When Michigan's Harry Kipke finally made it clear that he had not been invited to coach football at Yale (TIME, Jan. 22), the sports-page-&-barroom tempest over Yale's coaching staff subsided for a while. Last week the Yale Board of Athletic Control announced the 1934 staff: Head Coach Raymond W. ("Ducky") Pond, Assistants Earle ("Greasy") Neale, Denny Myers and Ivan Williamson. It could hardly have caused more rumpus if they had chosen Yale's President Angell as coach and three ditchdiggers as assistants. "Ducky" Pond, like his predecessors, is a Yale graduate (1925). He has no experience as a varsity coach. The New York alumni of Yale, who had waged a furious fight to end Yale's policy of graduate coaches and demanded a proven game-winner from outside, felt they had been brazenly flouted. On the other hand, they fumed, the situation remained chaotic because the assistants were outsiders Neale & Myers of West Virginia, Williamson of Michigan. While alumni raged, the undergraduate Daily News accepted the decision as "logical, practical . . . consistent with the preservation of Yale sportsmanship."

Ducky Pond was a spectacular halfback, tutored by Tad Jones. He is most famed for the game which won him his nickname, played in a driving rain with Harvard in 1923. Pond recovered a Harvard fumble, sloshed to Yale's first touchdown against Harvard in seven years.
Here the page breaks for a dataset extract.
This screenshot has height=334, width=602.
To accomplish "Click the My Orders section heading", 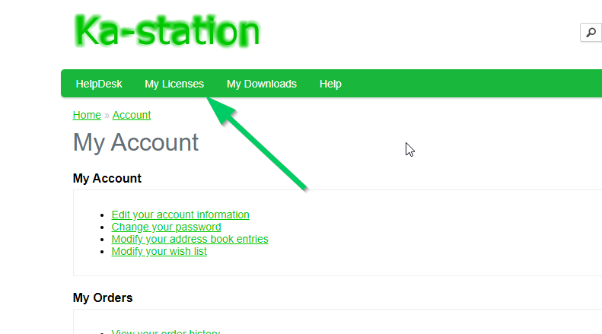I will pos(103,297).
Since 1928 he has been on Yale's coaching staff in charge of scrubs and as chief scout. He is short, thick, dainty on his feet, exceedingly fast. On and off the field he is quiet. He does not scold his players, does not give fight talks, convinces them that they know what to do in a game and need only do it. Personally popular, Ducky Pond was spared the ire of disgruntled alumni, who vowed to "get" Athletic Director Farmer for ignoring their wishes.

Dartmouth. Unlike Yale, Dartmouth found and hired a new coaching staff with efficient dispatch. Following Princeton's suit, Dartmouth went outside its alumni ranks to pick Earl Henry (''Red'') Blaik, a graduate of West Point where he has been backfield coach for seven years. Head Coach Gar Davidson rated Blaik the real strategist behind Army plays. Like Pond he is quiet, more of a teacher than a driver. College of the City of New York last week hired as head coach Benny Friedman, Michigan's All-American quarterback who retired from professional football last season, replacing Dr. Harold J. Parker, able dentist-coach of C. C. N. Y.

Ohio State's student body and "downtown coaches" made things too unpleasant for Coach Sam Willaman, who last week quit, signed with Western Reserve. Duquesne's Elmer Layden last week formally took over at Notre Dame, where he succeeds Heartly ("Hunk") Anderson. To succeed him as director of athletics, Duquesne got Christy Flanagan, former Notre Dame back, lately assistant coach at Navy.

Who Won P: University of Kansas' Glenn Cunningham; the one-mile run of the Millrose Athletic Club track meet in Manhattan's Madison Square Garden, for the second time, after challenging and passing able Miler Gene Venzke of University of Pennsylvania.